The American Psychological Association (APA) has itself embraced this approach toward the study of optimal human functioning, making the first issue of the American Psychologist in the year 2000 a theme issue on positive psychology constructs. The APA has also joined with the John Templeton Foundation to create a new award designed to promote the advancement of the new science. The annual award provides the largest monetary prize ever given in the field of psychology.

In the area of education, researchers hope that insights available from investigations that emphasize a positive psychology will alter the present focus of drawing inferences about adaptive functioning from students who are at-risk or unmotivated to those who are resilient and resourceful.
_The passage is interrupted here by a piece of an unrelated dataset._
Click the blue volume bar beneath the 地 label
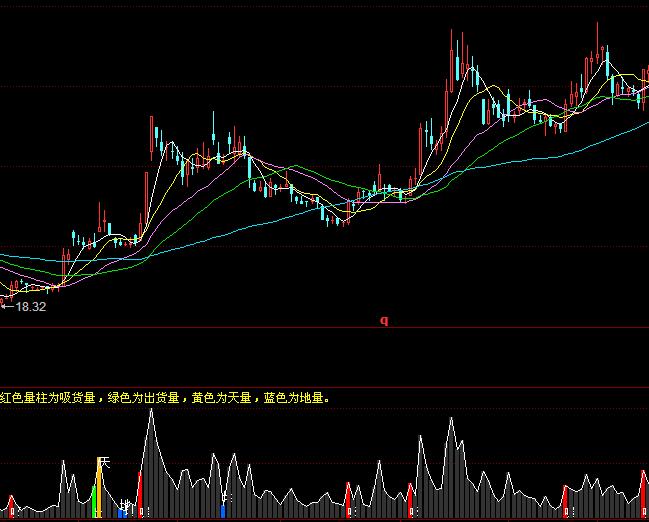 point(122,513)
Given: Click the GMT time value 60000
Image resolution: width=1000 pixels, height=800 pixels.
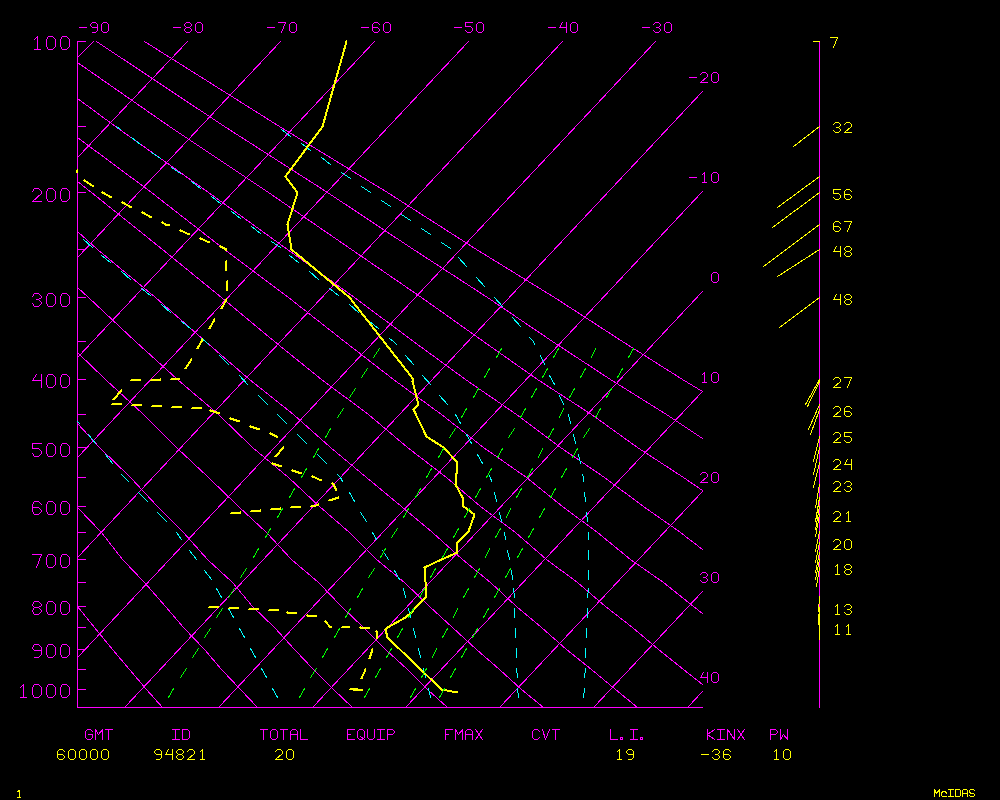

For example, positive psychology seeks to shift the emphasis from research frequently conducted on concepts such as learned helplessness and anxiety to the study of learned optimism and self-efficacy. To these ends, the new researchers urge that positive psychology constructs be integrated with those of traditional and established bodies of educational literature and lines of inquiry.

SEE ALSO Altruism and Prosocial Behavior; Behaviorism; Creativity; Empathy; Flow; Hope; Motivation; Optimism/Pessimism; Psychoanalytic Theory; Self-Determination; Self-Efficacy; Self-Esteem

BIBLIOGRAPHY

Aspinwall, Lisa G., and Ursula M. Staudinger. 2003. A Psychology of Human Strengths: Fundamental Questions and Future Directions for a Positive Psychology. Washington, DC: American Psychological Association.

Seligman, Martin E. P., and Mihaly Csikszentmihalyi, eds. 2000. Positive Psychology. Special issue. American Psychologist 55 (1).

Snyder, C. R., and Shane J. Lopez, eds. 2002. Handbook of Positive Psychology. Oxford: Oxford University Press.